Any redistribution of modified versions of Ubuntu must be approved, certified or provided by Canonical if you are going to associate it with the Trademarks. Otherwise you must remove and replace the Trademarks and will need to recompile the source code to create your own binaries. This does not affect your rights under any open source licence applicable to any of the components of Ubuntu. If you need us to approve, certify or provide modified versions for redistribution you will require a licence agreement from Canonical, for which you may be required to pay. For further information, please contact us (as set out below).

If you do not want to rebuild Ubuntu, you might consider using a more free operating system, such as Debian GNU/Linux, for example. Its trademark policy does not state clearly how tolerant it is to unofficial images (in particular, ones that contain some non-free software), but it seems to be much more friendly in general; also I did encounter unofficial images that used ‘Debian’ name. Anyway, you’d better ask about it somewhere else. [email protected] might be approriate place, I guess.

Solution 2:

I'm not a lawyer and this shouldn't be conceived as legal advice but there are two issues: copyright and trademark.

First the GPL. This is the most restrictive set of licenses used in Ubuntu. Your redistribution is likely going to be classified as an aggregate distribution (you're just distributing a closed source application alongside open source software). On this GNU says:

The GPL permits you to create and distribute an aggregate, even when the licenses of the other software are non-free or GPL-incompatible.

However, if your software depends or links to GPL software, it's not aggregate and then you have bigger issues. If you aren't sure, talk to a lawyer, talk to GNU and talk to the FSF. They'll probably be able to explain exactly where you fall and where you need to be in order to comply.

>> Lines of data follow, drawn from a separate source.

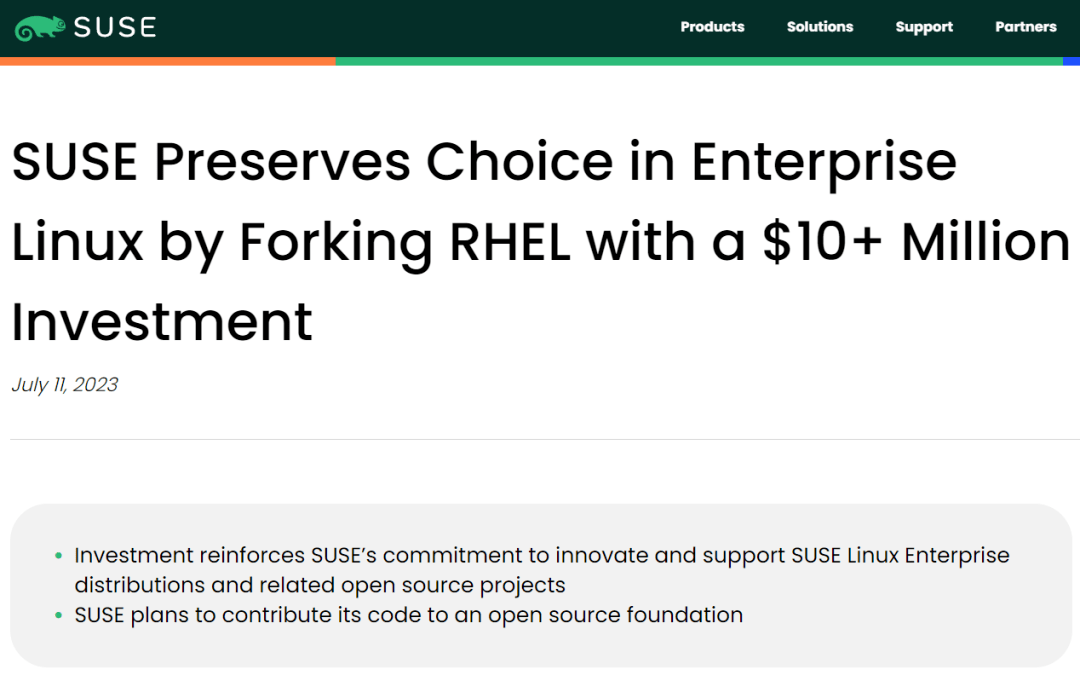Click the word 'Investment' in the headline
This screenshot has width=1080, height=681.
160,322
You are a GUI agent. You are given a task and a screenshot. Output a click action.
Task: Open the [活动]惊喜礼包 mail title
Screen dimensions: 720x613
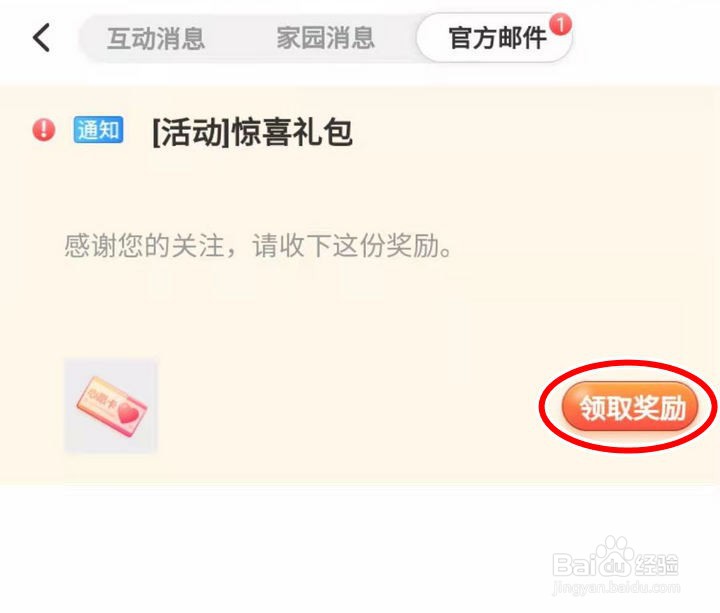click(x=252, y=133)
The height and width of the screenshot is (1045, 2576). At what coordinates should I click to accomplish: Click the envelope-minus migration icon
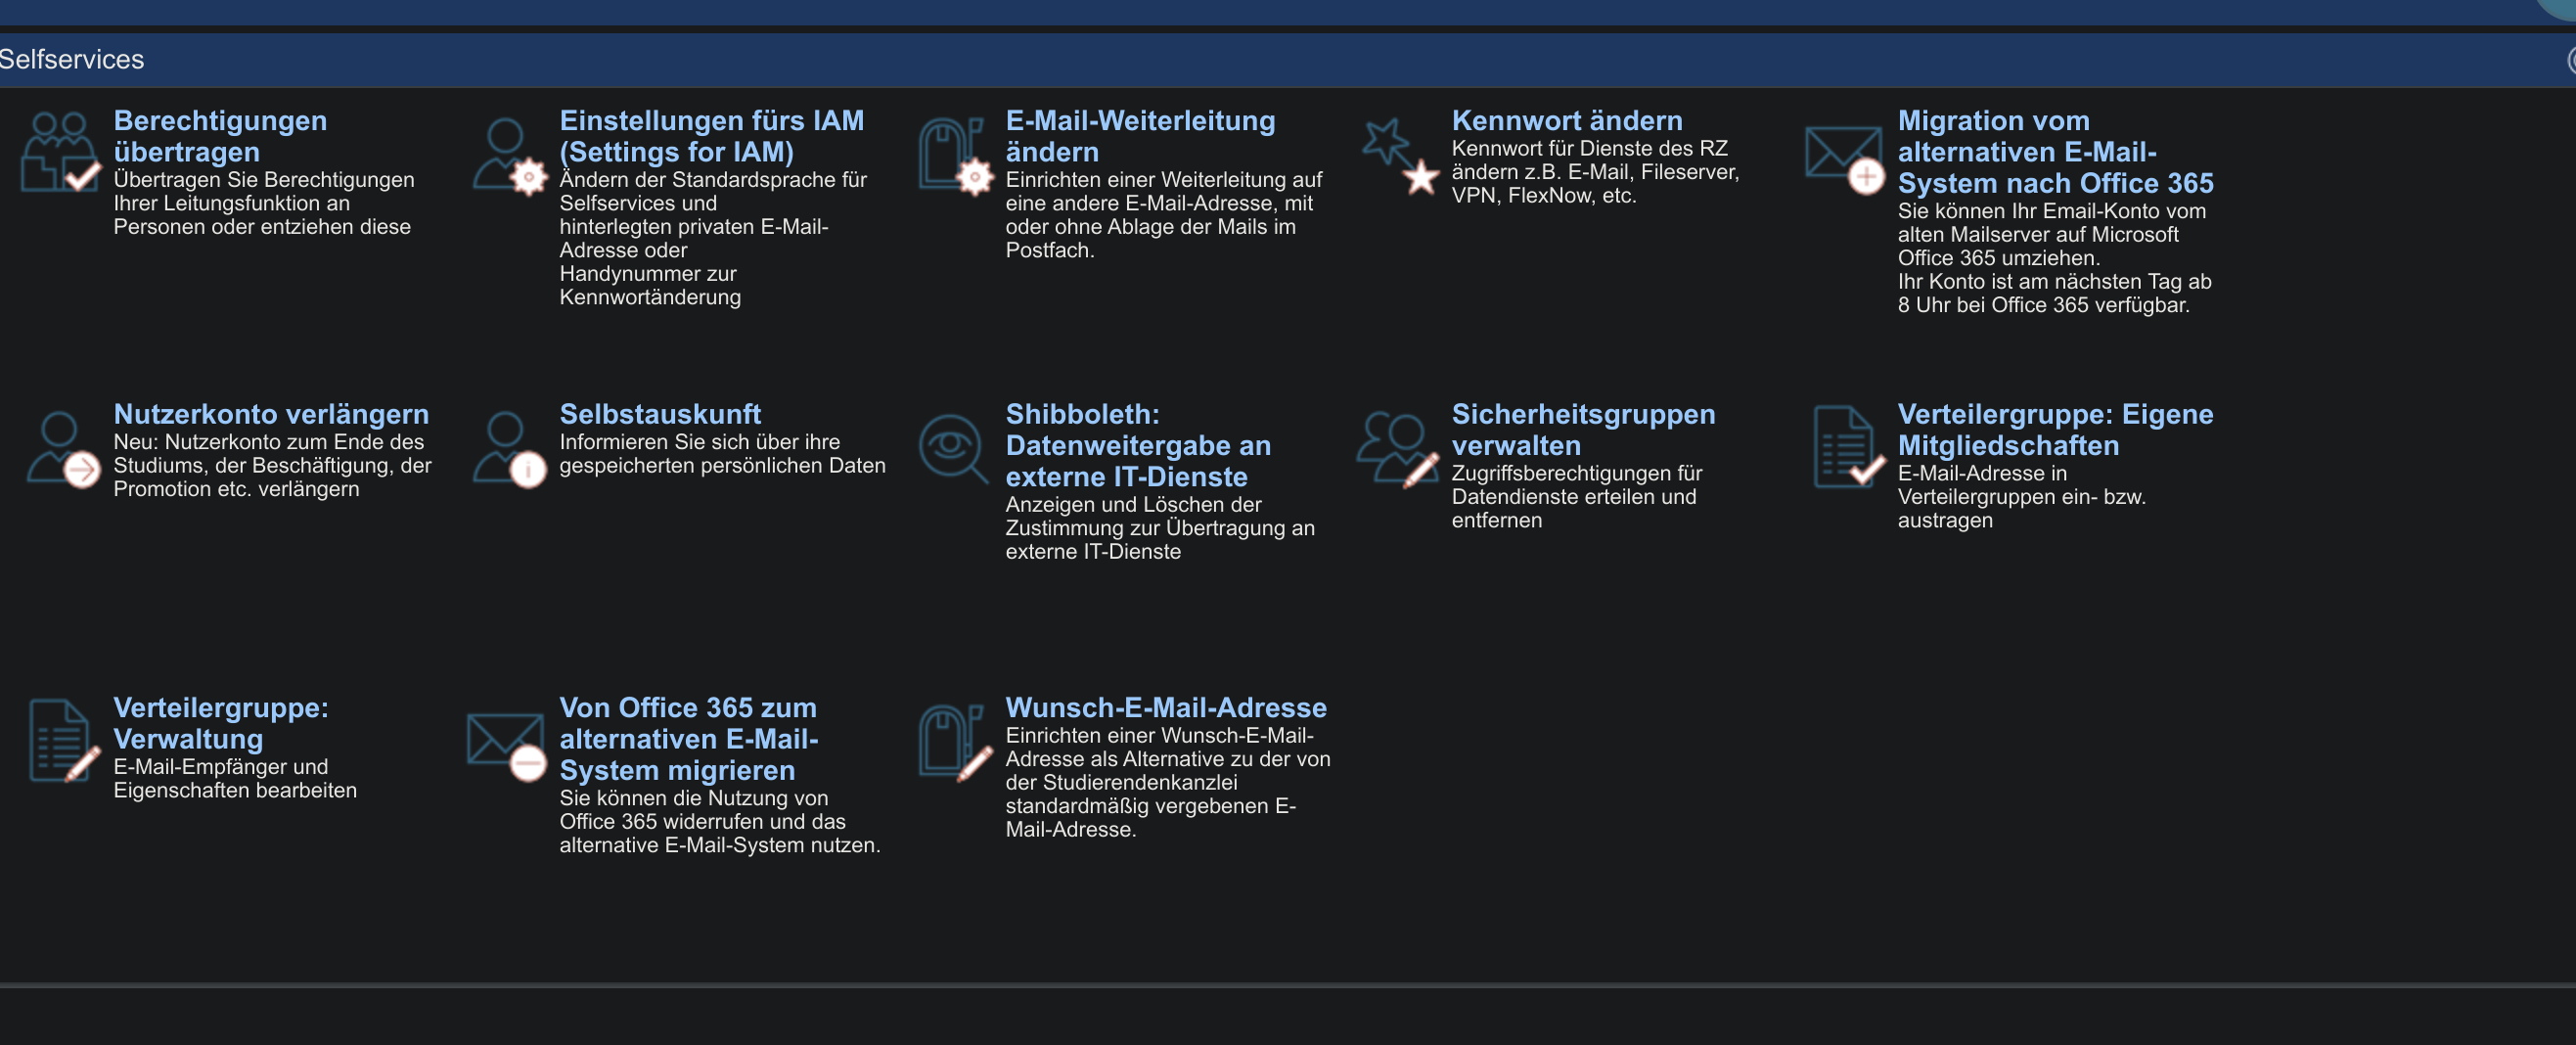(x=507, y=745)
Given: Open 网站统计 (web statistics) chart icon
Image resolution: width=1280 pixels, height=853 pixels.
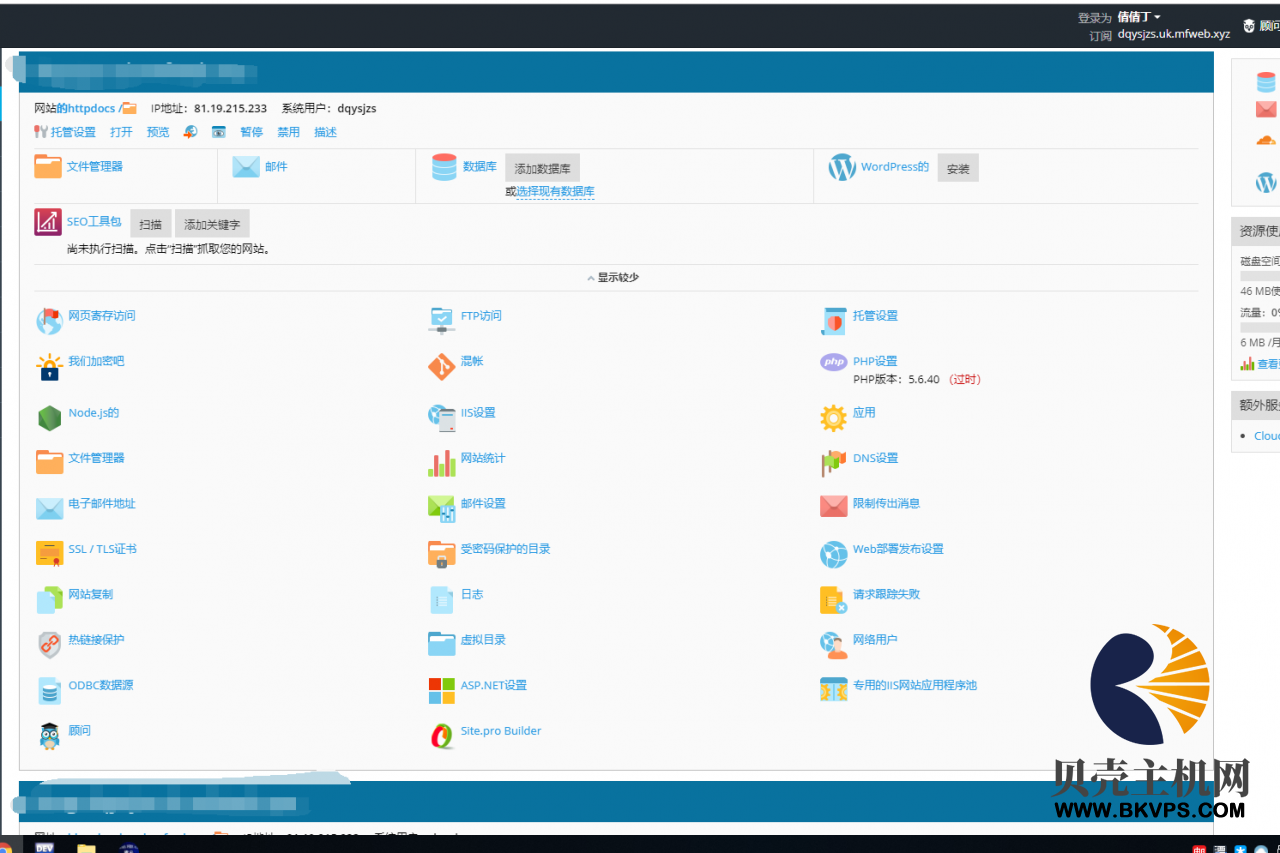Looking at the screenshot, I should pos(441,463).
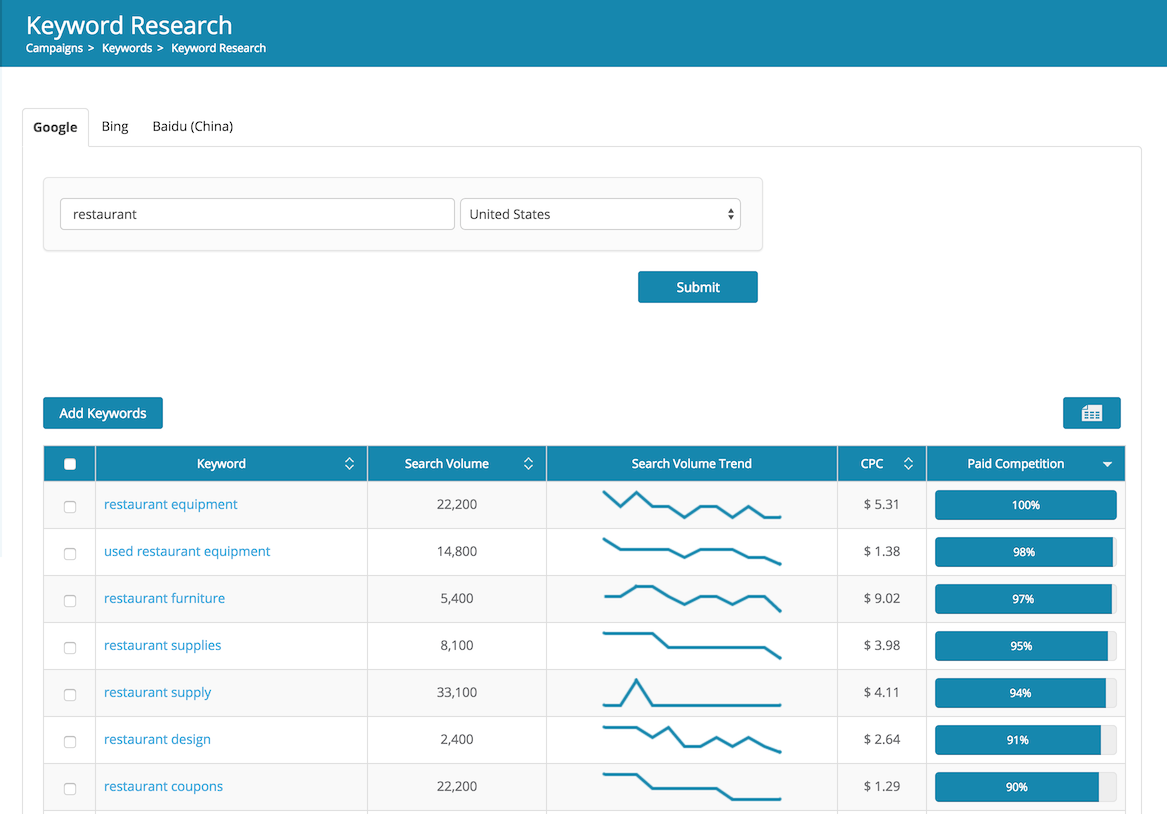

You may also have separate requirements to make the source to the Ubuntu packages available but given Canonical also has this requirement, you should be fine indefinitely. But read the whole GPL FAQ thing before you assume anything... And again, talk to a real lawyer —not just some weird green guy on the Internet— if you want indemnification from your actions.

The Ubuntu trademark is the next major consideration. Canonical is protective of its IP but they allow various things.

  • Shipping it installed on something with your application on top might not be an issue. It might. It depends how you interpret "associate it with the Trademarks". Urgh, I hate IP law.
  • Shipping a custom Ubuntu with your application likely is an issue.

Either way if you just assume that anything you do is going to annoy Canonical, you'll be safest. Talk to them and either get permission in writing or debrand it. Again, the ear of a paid lawyer will probably help you out here a lot.

Solution 3:

It seems that selling an actual USB or DVD containing Ubuntu would be OK, but only because of charging for the actual USB / DVD and "shipping/handling," I think.

If there are other, paid programs on the USB, and Ubuntu is just there "incidentally," that could be something different...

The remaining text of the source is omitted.